Weekender: Creatively cultural Raglan
This seaside town was once a hippy haven. Today it's where you go to find great food and wine and an interesting community.
The seaside township of Raglan was once a hippy haven at the end of 'the road to nowhere', state highway 23, 48km west of Hamilton.
Today, it still has a hedonistic aura, but this surf magnet is now home to a thriving artisan community, with a 2500 plus population and a growing pride in its green credentials and high-end food producers.
We spent a weekend at the Kauri Tree Retreat which is 2km from the quaint town centre beneath the dramatic Mt Karioi, within walking distance of Ngaranui beach and at the edge of the Wainui bush reserve.
The holiday home was compact but luxurious, a modern, single-story cube, with large sliding glass doors at the front, offering superb views over the verdant reserve from a contemporary deck..
Inside, there is a cute sitting room with bright, contemporary furnishings, and a kitchen area, well-appointed with beautiful crockery, cutlery and plenty of utensils.
No bath to wallow in, but a tiled wet room containing the toilet, vanity and shower.was fresh and functional, with fluffy towels and scented soaps giving it a spa vibe.
The one bedroom had a fantastic superking bed, prettily dressed, and spacious storage, making it ideal for a couple. But owner, Sharon Patterson, also provided a very useful fold-up bed to sleep a child.
Nine out of ten for that "get away from it all" feeling. We could have happily stayed in the unit reading books and drinking wine for the full 48 hours of our stay. Trouble it... there's so much else to do.
The kitchen was more than well equipped for self-catering if you fancy quiet nights in, but we dined at The Wharf Kitchen and Bar in Raglan
The restaurant was a newly converted boat shed with an unpretentious interior and bar. There's a characterful outside deck too with tables for drinkers.
Owner Helen explained the eatery was getting back on its feet after being refurbished following a fire on the wharf.
We opted for two starters instead of mains, scallops in a delicious lemon sauce and a huge board of meats, cheese, and dips.
After 6.30pm the placed was full and jolly. We spied on diners enjoying generous mains which at around $25 dollars each seemed to be good value.
Great alternatives however were to take advantage of a cool new food business BachBites, which offers to deliver food including pasta dishes, cheese or meat platters to greet your arrival as a holiday visitor, or pick up traditional fish and chips or a seafood salad from Raglan Fish restaurant and shop, near the town's wharf. It also offers freshly-made sushi, and hot smokes its own fish twice a week using Manuka.
WORTH STEPPING OUT FOR:
Raglan's combination of historical charm and the chance to stock up on delicious artisan food and crafts.
The main street has an old-world feeling, enhanced by the colonial-style Harbour View Hotel rebuilt in 1904. Raglan's museum was a capsule of the town's past. The ground floor display attempted to explain Maori history, colonial religion, Christian conversion, land dispossession and the resistance to land robbery, an issue still not resolved.

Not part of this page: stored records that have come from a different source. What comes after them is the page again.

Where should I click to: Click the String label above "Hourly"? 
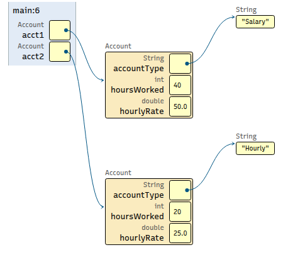[247, 137]
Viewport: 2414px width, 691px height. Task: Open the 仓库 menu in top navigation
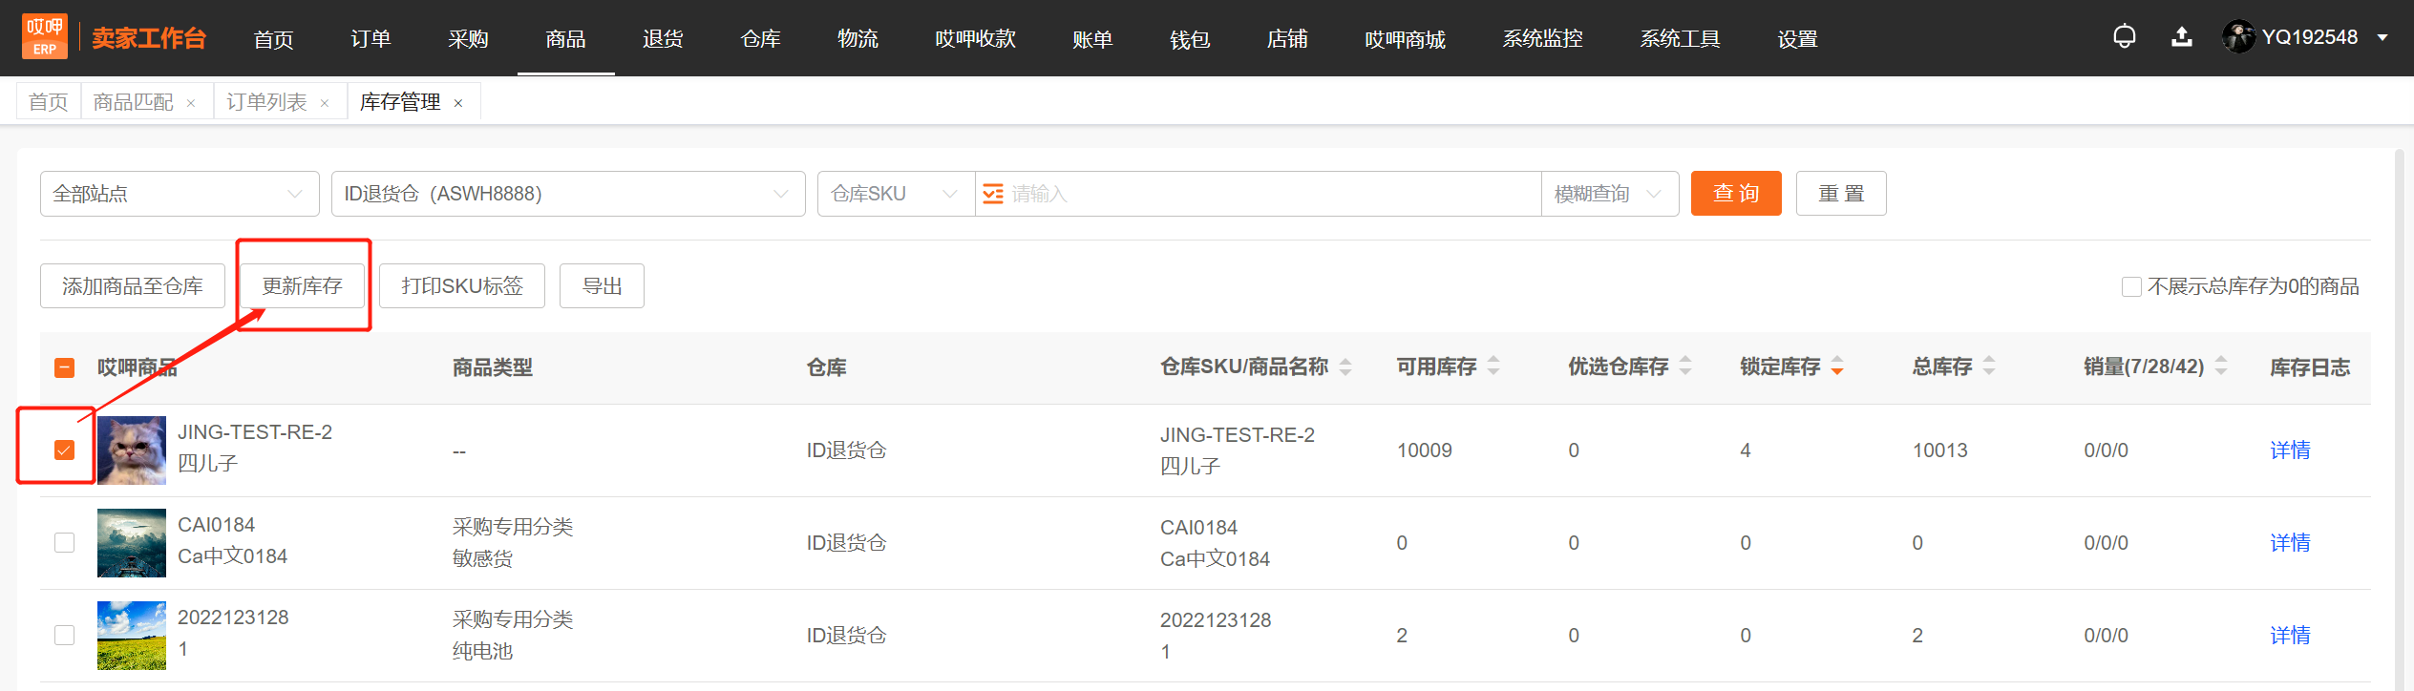point(760,39)
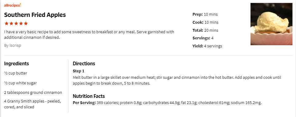Open the Southern Fried Apples title
Image resolution: width=296 pixels, height=117 pixels.
35,15
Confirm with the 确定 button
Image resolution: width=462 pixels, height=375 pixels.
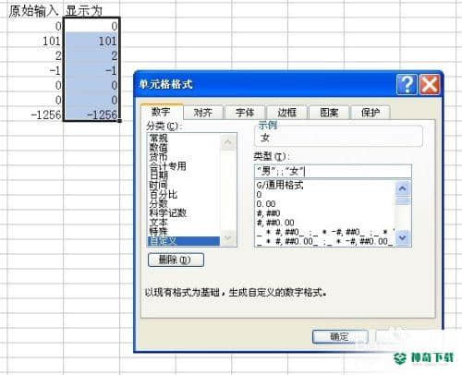[x=340, y=337]
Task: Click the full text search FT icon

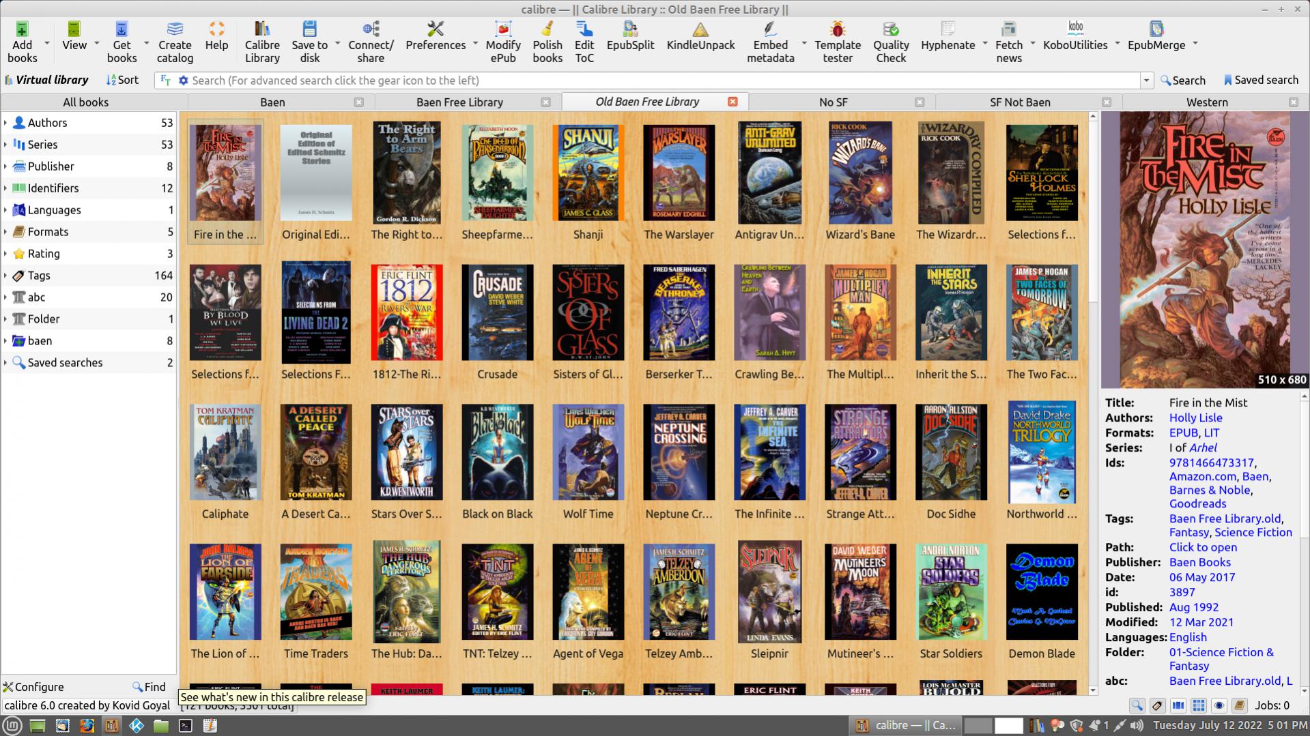Action: click(165, 80)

Upstairs the room was devoted to Raglan's surfing heritage, with pictures of the early wave riders and a splendid collection of old surfboards. The Pakeha had, by the 1920s, taken over the town.
So what have the interlopers done for this small, disputed settlement?
These days Raglan supports a remarkable art, craft and artisan food community.
This is on display the second Sunday of the month when the Creative Market is held around the School of Arts Centre - it has a growing, national reputation.
Artists also exhibit at the School, and each year in late January, the community organises an arts trail, linking creative studios open to the public.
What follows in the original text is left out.